SPEAKER_01Um but but yeah, they're trying to trying to come up with they're coming up with new ideas of the ways to do it, and and we have to evolve with those as well. So always open an ear and see what's going on, and and if it fits into something that and and reasonably fits into something that we already have on the books, then they'll need to follow that if there's something that can be changed or a rig that can be put in there, or something that can we try to accommodate.
SPEAKER_00So Jason, I want to say thank you. Um I'm gonna go ahead and and uh because I I uh I try to be respectful of of people's time. We've been at this, I can't see this thing real clear, but it's uh going on two hours. I think that we've been here talking. And I don't know how it seemed to you, it hasn't seemed like that to me because this has been fascinating for me, because I knew nothing. I knew, you know, next to nothing about this uh coming in. I mean, what I've been able to glean just in the in coming down here doing the podcast and then uh you know, things around looking on the internet and those kinds of of things, but you know, people who have been involved in the uh in the industry for all their lives have been trying to find some people, some actual oyster men to talk to. Those guys are busy, you know. Imagine imagine that they're actually trying to make a living. So uh, you know, haven't been able to to do that. And and so I really, really, really appreciate your time. I want to uh again mention that been talking to Jason Herman at the Alabama Marine Resources, that's part of the Alabama Conservation and Natural Resources. And we've been talking for a long time now about the oyster industry, the history of the oyster industry and its management and been very illuminating. You know, if you go to the restaurant and you order oysters on the half shell or you get fried oysters, whatever it is that you get, there's a lot that goes into ensuring that, number one, that those resources are well managed so that you can continue having those in the future, number one, but also making sure that what you have is safe to eat. And so that's it, that's really important.
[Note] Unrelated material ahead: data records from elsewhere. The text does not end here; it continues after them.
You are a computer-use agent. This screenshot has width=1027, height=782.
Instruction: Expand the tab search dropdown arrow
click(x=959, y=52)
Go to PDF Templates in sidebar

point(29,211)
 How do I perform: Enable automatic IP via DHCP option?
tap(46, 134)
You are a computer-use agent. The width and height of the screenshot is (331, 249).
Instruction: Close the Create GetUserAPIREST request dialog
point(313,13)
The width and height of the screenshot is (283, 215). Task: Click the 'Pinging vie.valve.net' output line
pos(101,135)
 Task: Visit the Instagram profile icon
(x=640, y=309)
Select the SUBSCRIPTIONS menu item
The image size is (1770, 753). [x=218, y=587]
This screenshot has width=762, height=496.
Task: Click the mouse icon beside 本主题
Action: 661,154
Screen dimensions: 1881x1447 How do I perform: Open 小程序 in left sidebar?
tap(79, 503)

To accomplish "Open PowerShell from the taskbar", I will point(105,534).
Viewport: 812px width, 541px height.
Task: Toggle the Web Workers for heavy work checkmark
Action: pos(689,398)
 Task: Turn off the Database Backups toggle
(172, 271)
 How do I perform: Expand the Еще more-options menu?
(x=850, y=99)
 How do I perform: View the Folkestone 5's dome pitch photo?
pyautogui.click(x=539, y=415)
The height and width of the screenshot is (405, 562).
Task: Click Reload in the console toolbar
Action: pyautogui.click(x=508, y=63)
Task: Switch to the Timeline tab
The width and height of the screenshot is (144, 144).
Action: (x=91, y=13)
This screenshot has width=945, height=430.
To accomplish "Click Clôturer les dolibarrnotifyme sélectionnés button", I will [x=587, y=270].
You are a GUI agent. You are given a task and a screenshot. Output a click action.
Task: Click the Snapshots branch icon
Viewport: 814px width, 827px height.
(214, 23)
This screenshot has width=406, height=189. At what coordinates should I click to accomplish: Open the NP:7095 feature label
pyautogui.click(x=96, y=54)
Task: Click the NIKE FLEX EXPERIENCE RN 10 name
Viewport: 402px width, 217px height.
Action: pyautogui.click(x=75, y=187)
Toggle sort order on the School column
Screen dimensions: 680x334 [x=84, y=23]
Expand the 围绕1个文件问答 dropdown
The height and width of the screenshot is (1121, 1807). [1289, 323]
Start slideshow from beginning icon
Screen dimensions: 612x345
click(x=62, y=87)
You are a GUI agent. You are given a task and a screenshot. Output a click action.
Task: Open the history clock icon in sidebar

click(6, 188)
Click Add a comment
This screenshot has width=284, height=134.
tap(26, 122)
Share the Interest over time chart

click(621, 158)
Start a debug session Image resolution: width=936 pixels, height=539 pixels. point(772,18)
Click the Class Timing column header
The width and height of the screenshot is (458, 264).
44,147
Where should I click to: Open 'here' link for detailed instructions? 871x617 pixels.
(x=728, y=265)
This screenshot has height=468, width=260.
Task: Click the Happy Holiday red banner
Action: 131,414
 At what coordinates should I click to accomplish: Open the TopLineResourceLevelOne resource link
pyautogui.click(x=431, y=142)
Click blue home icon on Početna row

And of course, you know, what's come out of this conversation is you know just how much things impact that that you maybe didn't think about before, you know, when they open the dam up in Gunnersville, eventually it impacts things down here in the Gulf. And and that's maybe not something that you would have thought about before. So thank you so much for your time and looking forward to sharing this with subscribers for Dauphin Island Diaries. That's gonna do it for today, and hope you guys enjoy this.